Directions for this task ::
Repeat every entry exactly. Leave nothing out.

Record set ::
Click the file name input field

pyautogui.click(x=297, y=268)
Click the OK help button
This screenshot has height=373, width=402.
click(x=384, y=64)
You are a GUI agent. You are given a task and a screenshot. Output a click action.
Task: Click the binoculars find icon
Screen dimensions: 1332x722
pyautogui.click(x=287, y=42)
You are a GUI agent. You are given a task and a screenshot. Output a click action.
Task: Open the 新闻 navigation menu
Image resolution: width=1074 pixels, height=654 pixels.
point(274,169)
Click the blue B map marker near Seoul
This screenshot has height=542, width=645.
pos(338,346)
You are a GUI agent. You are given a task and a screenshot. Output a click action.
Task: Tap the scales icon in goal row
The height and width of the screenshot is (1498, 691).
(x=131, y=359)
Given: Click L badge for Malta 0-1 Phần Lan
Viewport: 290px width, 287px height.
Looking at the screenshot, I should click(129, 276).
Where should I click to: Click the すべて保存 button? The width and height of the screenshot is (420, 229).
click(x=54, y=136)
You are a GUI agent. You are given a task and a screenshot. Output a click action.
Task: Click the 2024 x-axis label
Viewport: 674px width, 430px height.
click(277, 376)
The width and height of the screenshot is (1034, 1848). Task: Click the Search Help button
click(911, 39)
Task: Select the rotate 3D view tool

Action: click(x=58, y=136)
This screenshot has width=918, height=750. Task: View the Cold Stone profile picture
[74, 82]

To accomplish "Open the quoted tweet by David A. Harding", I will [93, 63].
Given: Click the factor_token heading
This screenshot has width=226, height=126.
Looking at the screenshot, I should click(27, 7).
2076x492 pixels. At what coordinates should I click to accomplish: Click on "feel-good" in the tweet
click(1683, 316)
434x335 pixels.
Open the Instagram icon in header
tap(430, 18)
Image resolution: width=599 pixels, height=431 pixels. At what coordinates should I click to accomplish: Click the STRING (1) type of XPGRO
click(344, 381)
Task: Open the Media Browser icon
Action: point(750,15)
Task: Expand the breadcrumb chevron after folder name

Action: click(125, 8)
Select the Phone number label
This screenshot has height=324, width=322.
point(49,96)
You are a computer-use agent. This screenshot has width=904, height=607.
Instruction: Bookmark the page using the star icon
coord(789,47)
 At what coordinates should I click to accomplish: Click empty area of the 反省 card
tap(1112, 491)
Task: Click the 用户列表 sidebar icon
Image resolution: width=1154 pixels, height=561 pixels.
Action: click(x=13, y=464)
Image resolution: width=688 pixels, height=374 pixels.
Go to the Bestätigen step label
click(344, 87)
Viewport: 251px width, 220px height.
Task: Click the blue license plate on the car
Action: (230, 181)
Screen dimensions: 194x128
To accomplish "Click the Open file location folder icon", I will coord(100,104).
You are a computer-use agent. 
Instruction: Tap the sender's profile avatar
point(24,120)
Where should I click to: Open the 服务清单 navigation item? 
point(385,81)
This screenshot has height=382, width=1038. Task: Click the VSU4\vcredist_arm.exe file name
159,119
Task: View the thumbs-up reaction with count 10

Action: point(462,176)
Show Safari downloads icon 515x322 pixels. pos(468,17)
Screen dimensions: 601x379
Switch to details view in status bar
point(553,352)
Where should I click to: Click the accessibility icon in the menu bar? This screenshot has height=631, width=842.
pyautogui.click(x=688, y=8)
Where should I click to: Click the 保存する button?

Your response ::
Click the file name input field

pyautogui.click(x=297, y=268)
Click the OK help button
This screenshot has height=373, width=402.
click(x=384, y=64)
You are a GUI agent. You are given a task and a screenshot. Output a click action.
Task: Click the binoculars find icon
Screen dimensions: 1332x722
pyautogui.click(x=287, y=42)
You are a GUI agent. You are given a task and a screenshot. Output a click action.
Task: Open the 新闻 navigation menu
Image resolution: width=1074 pixels, height=654 pixels.
point(274,169)
Click the blue B map marker near Seoul
This screenshot has height=542, width=645.
pos(338,346)
You are a GUI agent. You are given a task and a screenshot. Output a click action.
Task: Tap the scales icon in goal row
The height and width of the screenshot is (1498, 691).
(x=131, y=359)
Given: Click L badge for Malta 0-1 Phần Lan
Viewport: 290px width, 287px height.
Looking at the screenshot, I should click(129, 276).
Where should I click to: Click the すべて保存 button? The width and height of the screenshot is (420, 229).
click(x=54, y=136)
You are a GUI agent. You are given a task and a screenshot. Output a click action.
Task: Click the 2024 x-axis label
Viewport: 674px width, 430px height.
click(277, 376)
The width and height of the screenshot is (1034, 1848). Task: Click the Search Help button
click(911, 39)
Task: Select the rotate 3D view tool

Action: click(x=58, y=136)
This screenshot has width=918, height=750. Task: View the Cold Stone profile picture
[74, 82]

To accomplish "Open the quoted tweet by David A. Harding", I will [93, 63].
Given: Click the factor_token heading
This screenshot has width=226, height=126.
Looking at the screenshot, I should click(27, 7).
2076x492 pixels. At what coordinates should I click to accomplish: Click on "feel-good" in the tweet
click(1683, 316)
434x335 pixels.
Open the Instagram icon in header
tap(430, 18)
Image resolution: width=599 pixels, height=431 pixels. At what coordinates should I click to accomplish: Click the STRING (1) type of XPGRO
click(344, 381)
Task: Open the Media Browser icon
Action: point(750,15)
Task: Expand the breadcrumb chevron after folder name

Action: click(125, 8)
Select the Phone number label
This screenshot has height=324, width=322.
point(49,96)
You are a computer-use agent. This screenshot has width=904, height=607.
Instruction: Bookmark the page using the star icon
coord(789,47)
 At what coordinates should I click to accomplish: Click empty area of the 反省 card
tap(1112, 491)
Task: Click the 用户列表 sidebar icon
Image resolution: width=1154 pixels, height=561 pixels.
Action: click(x=13, y=464)
Image resolution: width=688 pixels, height=374 pixels.
Go to the Bestätigen step label
click(344, 87)
Viewport: 251px width, 220px height.
Task: Click the blue license plate on the car
Action: (230, 181)
Screen dimensions: 194x128
To accomplish "Click the Open file location folder icon", I will coord(100,104).
You are a computer-use agent. 
Instruction: Tap the sender's profile avatar
point(24,120)
Where should I click to: Open the 服务清单 navigation item? 
point(385,81)
This screenshot has height=382, width=1038. Task: Click the VSU4\vcredist_arm.exe file name
159,119
Task: View the thumbs-up reaction with count 10

Action: point(462,176)
Show Safari downloads icon 515x322 pixels. pos(468,17)
Screen dimensions: 601x379
Switch to details view in status bar
point(553,352)
Where should I click to: Click the accessibility icon in the menu bar? This screenshot has height=631, width=842.
pyautogui.click(x=688, y=8)
Where should I click to: Click the 保存する button?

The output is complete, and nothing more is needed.